華燈初上的冬日傍晚,飄著冰針似的小雨,一名身形高挑,身著漆黑大衣的年輕軍官走過街道,被雨水染濕的帽沿下,露出了柔軟的奶茶色棕髮。儘管軍帽的陰影遮住他的雙眸,卻不難看出他心情愉快。在他精心修剪過的鬍髭上方,那弧度美好的雙唇泛起了一抹粉紅的微笑。

棕髮的軍官經過車水馬龍的大道,來到街燈稀少的巷角,在窄巷的盡頭有家老牌的義式餐廳,他如往常般在那兒訂了包廂。侍者接過老顧客的軍帽與大衣,掛在包廂後方的衣櫃中,然後為他送來了菜單與酒單。

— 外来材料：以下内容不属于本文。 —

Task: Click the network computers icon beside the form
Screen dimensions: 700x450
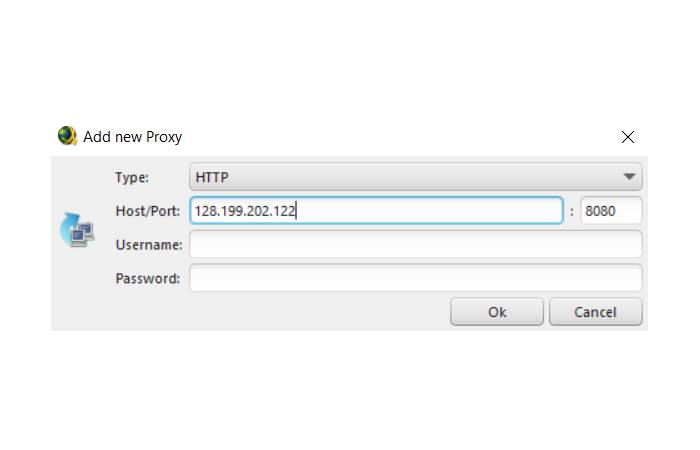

軍官戴著白手套的指尖撫過酒單上的燙金字體,不一會兒,他抬頭對餐桌對面魁梧的金髮男子輕聲說道:「生日快樂,萊納。」

金髮男子聽到那句聲調優美的法語,不禁怔了下,隨即露出溫和的笑容,答道:「你是祝我生日快樂吧?謝謝你,讓。」

「生日快樂。我能用德語再說一遍。」讓的嘴角微翹著,那一抹粉紅尚未消褪。即使沒有飲酒,他也感到雙唇炙熱。

「你太好了。明明任務繁忙,還特地為我慶祝……!」

在萊納能繼續說下去之前,讓一把拉住了他的銀灰色領帶,把他拉到自己面前,阻止了那些客套話。曖昧的距離使受制的一方心跳加速,卻也僅止於此。在這個瞬間,萊納的腦中閃過了幾個畫面——自己與讓擁吻,並且相視而笑。他不禁想著,若是現在他不顧一切地抱住讓,即使背棄這個世界,也要把讓奪走。他們的未來是否會有所不同?

「萊納,我後天得出任務了。有什麼想要的?」

讓如往常般向萊納開口。然後在心裡重複一遍心上人喜歡的巧克力品牌。通常對方都很快地給予回應,每次說的都是「希斯坦」牌巧克力。從來不做其他要求。讓心想萊納肯定很喜歡甜食,是「希斯坦」牌的死忠客戶。他沒有想到,對方選這個品牌,乃是因為這與他的姓氏相似。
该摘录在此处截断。